Post by PJME » Sun Jun 11, 2006 5:08 pm

I definitely cannot speak for all the different school systems in Belgium, the Netherlands or France...; But basically the level of classical music studies is below zero. In Belgium expensive private schools (Steinerschools Freinet schools...) do try to give a musical education ,including the playing of an instrument. But for most pupils that is already too heavy. In other schools it is minimal: 1 year( or 2 year, depending on the choices made) of basics (=playing simple melodies on a recorder, some history & some info on classical instruments). Fortunately local music schools (Muziek academie - run by the municipality- evening/WE schools) are rather cheap and do very well, attracting not only youngsters, but also grown ups .Fanfares, wind orchestras and brass bands form another important basis for musical education. Orchestras, operahouses and ,especially "Jeugd en Muziek /Jeunesses musicalles" organise and attract an already curious-more or less- prepared public for stages, workshops etc.
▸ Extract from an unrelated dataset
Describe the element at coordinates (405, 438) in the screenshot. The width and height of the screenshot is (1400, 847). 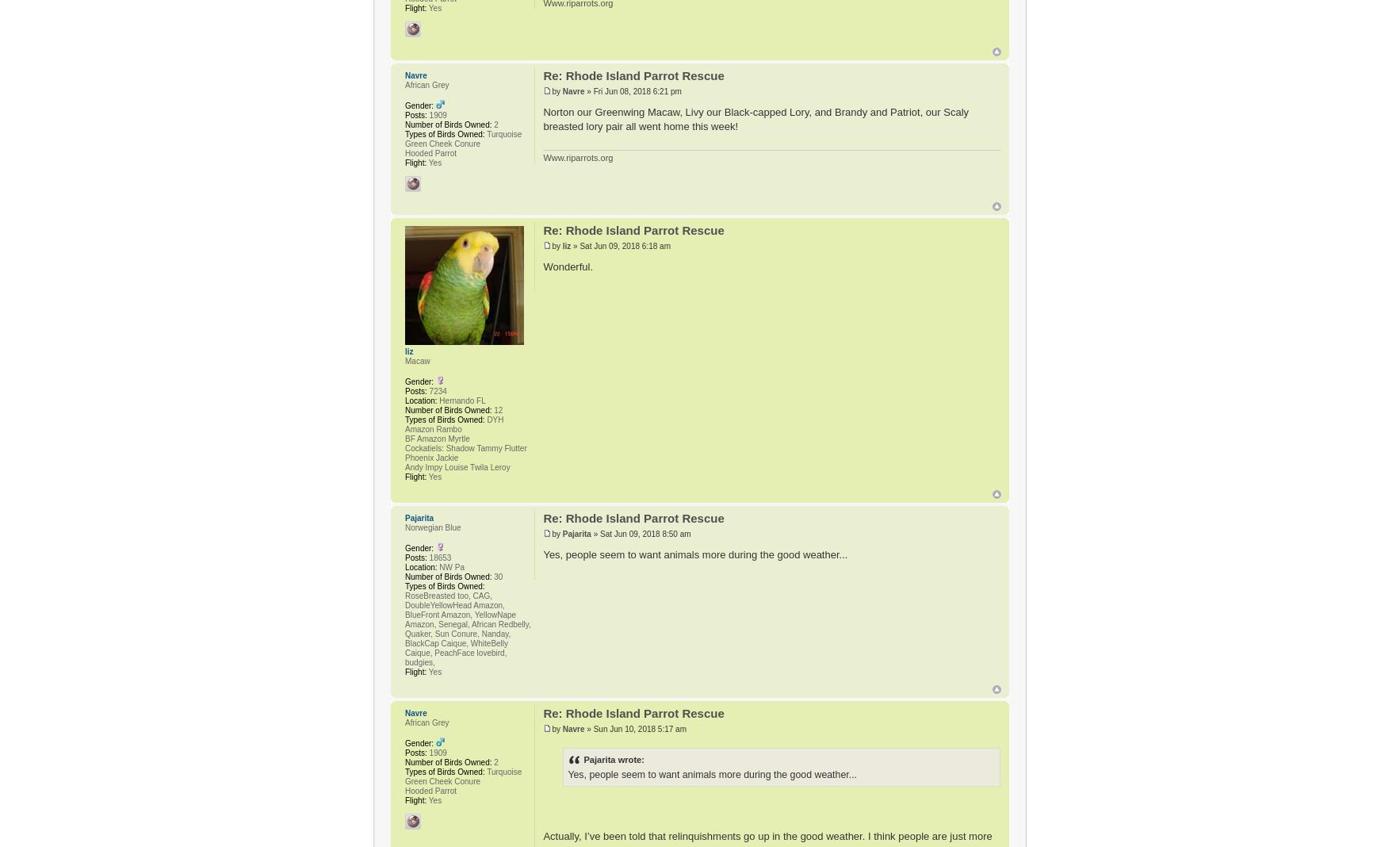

What we have of youth orchestras is organised by "Jeugd & Muziek".
tickets for concerts are usually well subsidised and cheap for students (much cheaper than Pop/Rock concerts!)
In many schools however, love& interest for music, art, architecture..even maths...depends entirely on the odd individual teacher (it could be any kind of teacher) .
Maybe only in Hungary, the Czech republic, possibly Finland (and Germany?) "classical" music is tought from a very early age(Kindergarten!!). Like Zoltan Kodaly,I like to think that it all starts with singing & overcoming the fear of "being/feeling ridiculous" .(and then we would have less posters who dislike/despise choral music...!)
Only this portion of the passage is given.